● **AIM OF THE TASK**
Turn each of the lines in the records below into one string of a JSON list, leaving out blank lines.

● **SUPPLIED ENTRIES**
— Start —

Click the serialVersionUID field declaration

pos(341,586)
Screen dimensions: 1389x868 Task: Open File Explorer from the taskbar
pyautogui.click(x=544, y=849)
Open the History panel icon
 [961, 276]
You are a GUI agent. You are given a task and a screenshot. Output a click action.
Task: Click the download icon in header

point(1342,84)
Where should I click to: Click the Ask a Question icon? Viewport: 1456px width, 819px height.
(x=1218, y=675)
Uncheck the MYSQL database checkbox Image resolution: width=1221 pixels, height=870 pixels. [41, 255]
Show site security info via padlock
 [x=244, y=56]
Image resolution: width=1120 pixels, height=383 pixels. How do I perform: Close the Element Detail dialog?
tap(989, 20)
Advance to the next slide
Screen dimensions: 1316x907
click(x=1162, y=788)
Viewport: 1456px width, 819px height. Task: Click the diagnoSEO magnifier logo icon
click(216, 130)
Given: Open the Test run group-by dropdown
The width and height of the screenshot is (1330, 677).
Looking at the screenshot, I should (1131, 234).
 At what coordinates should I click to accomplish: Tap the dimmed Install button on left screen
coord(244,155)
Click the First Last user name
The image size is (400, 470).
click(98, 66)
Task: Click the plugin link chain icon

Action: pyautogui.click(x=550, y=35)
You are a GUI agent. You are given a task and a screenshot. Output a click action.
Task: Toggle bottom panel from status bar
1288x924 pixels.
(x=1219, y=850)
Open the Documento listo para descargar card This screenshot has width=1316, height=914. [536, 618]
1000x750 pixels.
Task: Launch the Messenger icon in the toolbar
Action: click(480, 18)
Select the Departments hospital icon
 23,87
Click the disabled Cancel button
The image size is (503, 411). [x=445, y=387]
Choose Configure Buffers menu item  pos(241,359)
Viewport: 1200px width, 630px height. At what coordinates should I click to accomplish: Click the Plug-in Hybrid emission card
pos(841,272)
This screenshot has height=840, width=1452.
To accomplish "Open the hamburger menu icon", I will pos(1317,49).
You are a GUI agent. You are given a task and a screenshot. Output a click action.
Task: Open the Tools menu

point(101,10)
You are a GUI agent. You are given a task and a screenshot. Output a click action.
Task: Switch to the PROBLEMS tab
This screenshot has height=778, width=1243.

— End —

● **RESULT OF THE EXERCISE**
[
  "Click the serialVersionUID field declaration",
  "pos(341,586)",
  "Screen dimensions: 1389x868 Task: Open File Explorer from the taskbar",
  "pyautogui.click(x=544, y=849)",
  "Open the History panel icon",
  " [961, 276]",
  "You are a GUI agent. You are given a task and a screenshot. Output a click action.",
  "Task: Click the download icon in header",
  "point(1342,84)",
  "Where should I click to: Click the Ask a Question icon? Viewport: 1456px width, 819px height.",
  "(x=1218, y=675)",
  "Uncheck the MYSQL database checkbox Image resolution: width=1221 pixels, height=870 pixels. [41, 255]",
  "Show site security info via padlock",
  " [x=244, y=56]",
  "Image resolution: width=1120 pixels, height=383 pixels. How do I perform: Close the Element Detail dialog?",
  "tap(989, 20)",
  "Advance to the next slide",
  "Screen dimensions: 1316x907",
  "click(x=1162, y=788)",
  "Viewport: 1456px width, 819px height. Task: Click the diagnoSEO magnifier logo icon",
  "click(216, 130)",
  "Given: Open the Test run group-by dropdown",
  "The width and height of the screenshot is (1330, 677).",
  "Looking at the screenshot, I should (1131, 234).",
  " At what coordinates should I click to accomplish: Tap the dimmed Install button on left screen",
  "coord(244,155)",
  "Click the First Last user name",
  "The image size is (400, 470).",
  "click(98, 66)",
  "Task: Click the plugin link chain icon",
  "Action: pyautogui.click(x=550, y=35)",
  "You are a GUI agent. You are given a task and a screenshot. Output a click action.",
  "Task: Toggle bottom panel from status bar",
  "1288x924 pixels.",
  "(x=1219, y=850)",
  "Open the Documento listo para descargar card This screenshot has width=1316, height=914. [536, 618]",
  "1000x750 pixels.",
  "Task: Launch the Messenger icon in the toolbar",
  "Action: click(480, 18)",
  "Select the Departments hospital icon",
  " 23,87",
  "Click the disabled Cancel button",
  "The image size is (503, 411). [x=445, y=387]",
  "Choose Configure Buffers menu item  pos(241,359)",
  "Viewport: 1200px width, 630px height. At what coordinates should I click to accomplish: Click the Plug-in Hybrid emission card",
  "pos(841,272)",
  "This screenshot has height=840, width=1452.",
  "To accomplish \"Open the hamburger menu icon\", I will pos(1317,49).",
  "You are a GUI agent. You are given a task and a screenshot. Output a click action.",
  "Task: Open the Tools menu",
  "point(101,10)",
  "You are a GUI agent. You are given a task and a screenshot. Output a click action.",
  "Task: Switch to the PROBLEMS tab",
  "This screenshot has height=778, width=1243."
]